The first section on the history of India’s economic growth is perhaps the most insightful. According to Virmani, the transformation from the Hindu growth rate of 3.5 per cent per annum to neo-Hindu rate of around 6 per cent actually started in 1980, contradictory to the commonly held belief that 1991-92 was the turning point. If the current reforms are sustained, he predicts the Indian economy to keep growing at a rate of 7 per cent for the next 10 years. He also forecasts India to be the third major power along with China and USA within 20 years. The author has impeccable credentials. He is Ph.D. from Harvard University and is currently Principal Advisor to the Planning Commission.

Some of the factors that he regards in favour of India are its effervescent services sector, the demographic ‘bonus’, and strong domestic entrepreneurship. However, his view that social capital will help India in its growth is like a kite without the string. There are three reasons why this argument does not soar. Firstly, there is no definite proof of social capital having an effect on growth. Secondly, it is extremely difficult to define social capital that includes value of trust, cooperation and networking, let alone measure it for a country. Thirdly, social capital itself seems to be on the decline in India due to poor governance (quantity and quality of goods and services supplied) and terrorism, which causes mistrust between communities.

For politicians, this book offers definite ideas to winning elections based on the 2004 general elections. Apart from economic growth, the efficient delivery of electricity and railways goes a long way in beating the anti-incumbency factor. There may also be non-economic factors such as communal tension that play a critical role during elections. This topic demands further research as vote-hungry politicians sometimes forsake economic growth for ideological convenience. The sure way of winning votes seems to be better governance and higher growth.

Consequently, the second volume on policy reforms aids in this process by giving valuable suggestions on much-needed institutional and taxation reforms. Virmani unravels myths and derives lessons from the Balance of Payments crises in 1990. His research illustrates that exchange rate devaluations are an effective way to counter current account deficit. The greatest worry is the fiscal deficit, which acts as a drag on economic growth.

The empirical research done by Virmani can be readily applied to contemporary debates on India’s growing international stature as well as its domestic problems. This book will find its way to coffee tables of public economists and dusty shelves of government libraries, but it will not be able to carry its strong reformist message to the wider audience, which is necessary to build consensus and thereby, convince politicians.

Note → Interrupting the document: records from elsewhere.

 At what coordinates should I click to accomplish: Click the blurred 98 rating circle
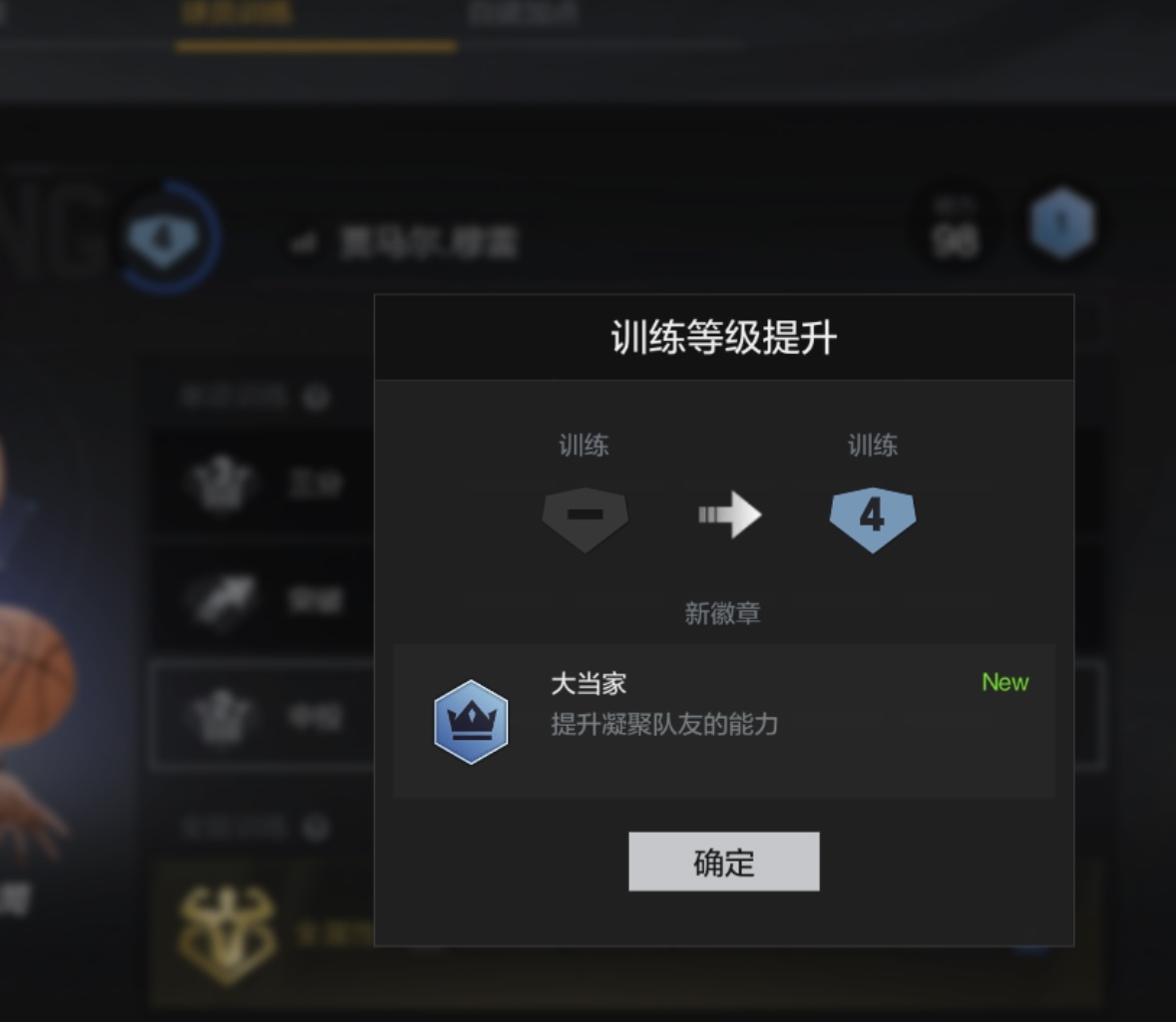[954, 228]
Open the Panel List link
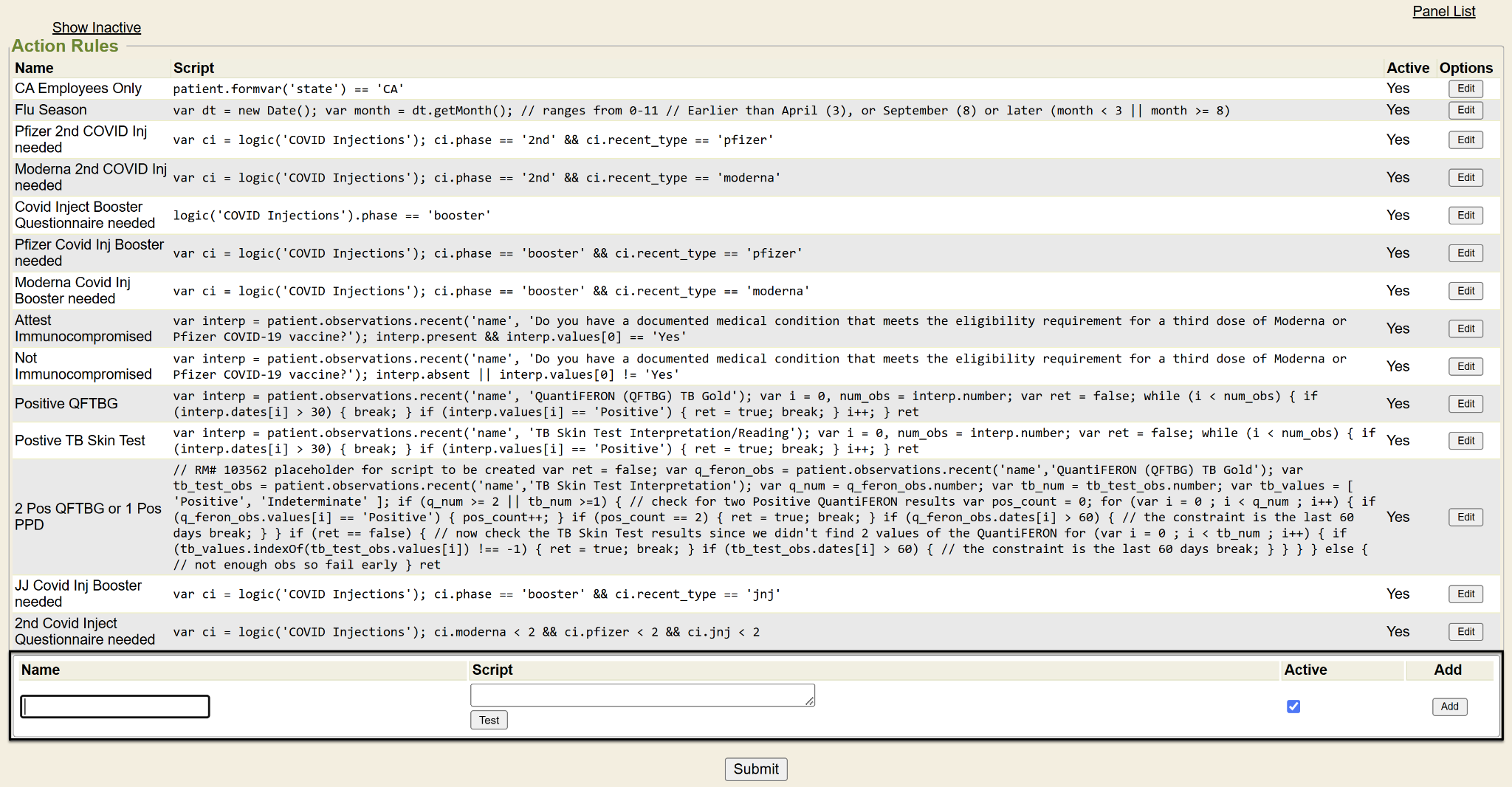Viewport: 1512px width, 787px height. (x=1443, y=11)
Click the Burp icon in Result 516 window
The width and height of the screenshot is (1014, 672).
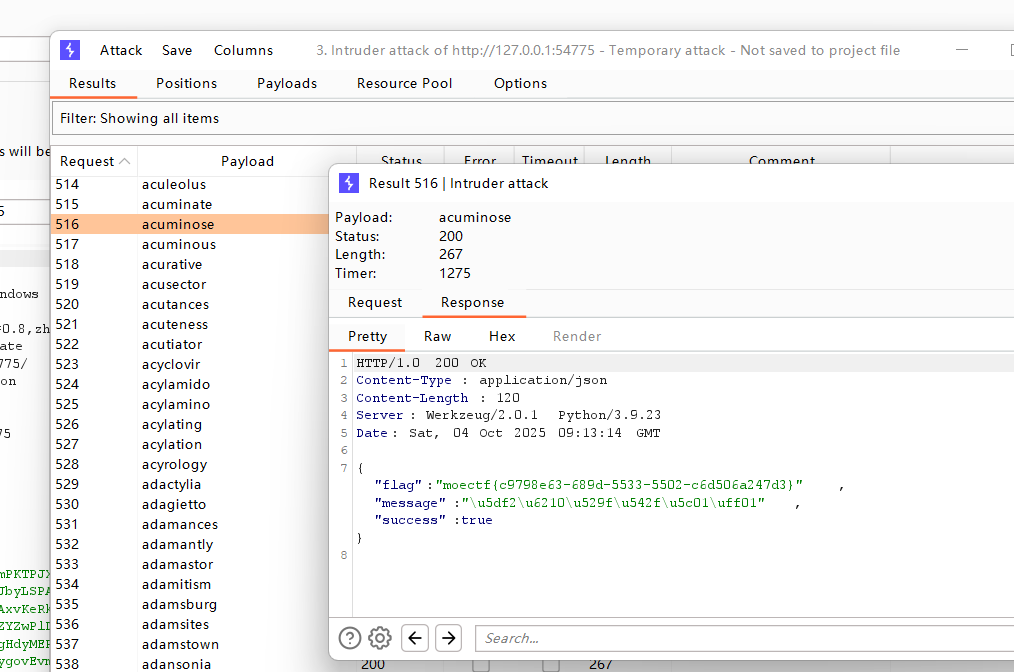(349, 183)
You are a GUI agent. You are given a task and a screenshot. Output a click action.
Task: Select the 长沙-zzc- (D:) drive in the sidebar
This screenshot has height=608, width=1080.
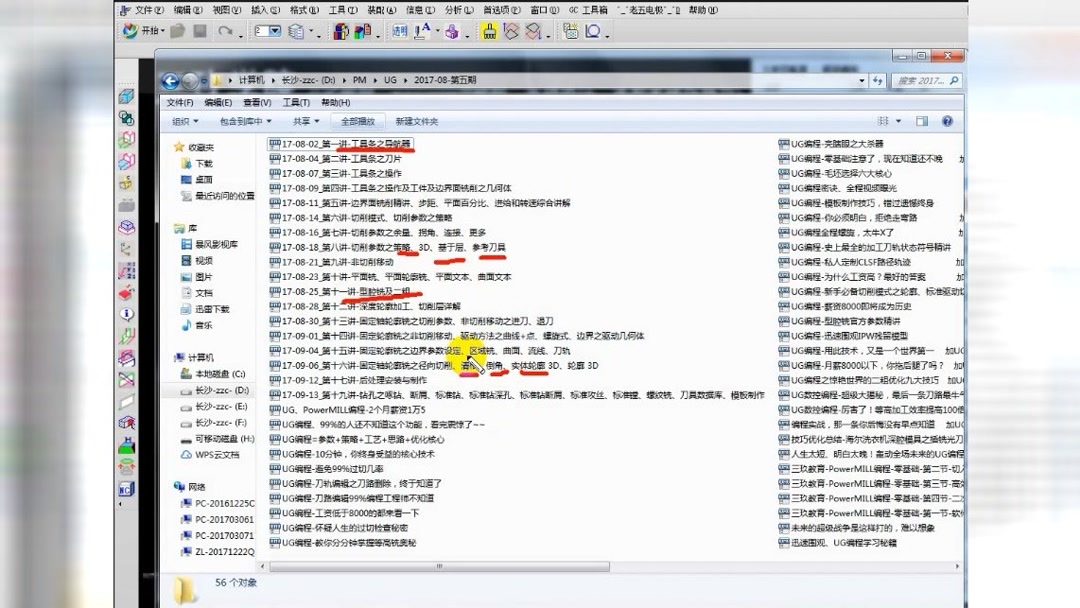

Even though this book is an excellent introduction to India’s past, present and future economic state of affairs, it suffers from a twin dilemma. Firstly, the language and style of writing does not cater to non-economists; and secondly, it is diluted into too many topics to sustain genuine curiosity of an avid economist over the entire book. Y.V. Reddy has rightly said this is a good reference book for researchers and policy makers. Great economists not only do rigorous research, but also forge intelligent public opinion. If Virmani wants to take the road to being a great economist, he needs to ‘propel’ India into reading his book. Unfortunately for him, the road is in India and the season is rainy!